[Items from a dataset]
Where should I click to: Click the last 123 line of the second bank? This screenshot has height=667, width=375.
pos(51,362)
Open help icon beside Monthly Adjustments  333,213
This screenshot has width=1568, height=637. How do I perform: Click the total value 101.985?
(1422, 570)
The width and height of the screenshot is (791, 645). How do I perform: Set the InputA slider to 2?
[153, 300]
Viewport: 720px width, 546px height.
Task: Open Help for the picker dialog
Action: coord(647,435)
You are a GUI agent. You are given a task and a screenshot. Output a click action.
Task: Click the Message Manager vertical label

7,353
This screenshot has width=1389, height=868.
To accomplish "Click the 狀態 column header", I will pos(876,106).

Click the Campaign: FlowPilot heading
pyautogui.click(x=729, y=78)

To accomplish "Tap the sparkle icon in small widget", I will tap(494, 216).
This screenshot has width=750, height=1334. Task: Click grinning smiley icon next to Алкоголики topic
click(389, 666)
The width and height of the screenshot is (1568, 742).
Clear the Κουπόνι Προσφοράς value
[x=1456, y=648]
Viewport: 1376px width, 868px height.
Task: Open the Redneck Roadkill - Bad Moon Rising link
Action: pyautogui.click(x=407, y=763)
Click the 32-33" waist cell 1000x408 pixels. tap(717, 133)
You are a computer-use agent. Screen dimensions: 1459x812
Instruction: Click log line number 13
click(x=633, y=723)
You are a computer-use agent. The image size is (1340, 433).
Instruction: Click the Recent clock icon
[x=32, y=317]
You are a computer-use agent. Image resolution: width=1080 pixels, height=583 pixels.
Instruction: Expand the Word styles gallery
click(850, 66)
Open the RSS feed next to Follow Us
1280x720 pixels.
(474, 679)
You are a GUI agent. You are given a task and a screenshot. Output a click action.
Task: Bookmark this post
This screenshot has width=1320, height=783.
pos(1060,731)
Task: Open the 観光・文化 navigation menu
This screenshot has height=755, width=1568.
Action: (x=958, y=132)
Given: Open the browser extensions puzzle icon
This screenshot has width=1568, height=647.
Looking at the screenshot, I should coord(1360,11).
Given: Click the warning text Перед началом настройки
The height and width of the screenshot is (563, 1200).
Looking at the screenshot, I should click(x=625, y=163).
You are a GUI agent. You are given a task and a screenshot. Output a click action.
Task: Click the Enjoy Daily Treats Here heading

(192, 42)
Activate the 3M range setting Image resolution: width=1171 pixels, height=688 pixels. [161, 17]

WORK REQUIRED
Report each line of the entries where the word "computer" occurs.

SOLUTION FOR THIS TASK
You are a computer-use agent. Screen dimensions: 1459x812
You are a computer-use agent. The image size is (1340, 433).
You are a computer-use agent. Image resolution: width=1080 pixels, height=583 pixels.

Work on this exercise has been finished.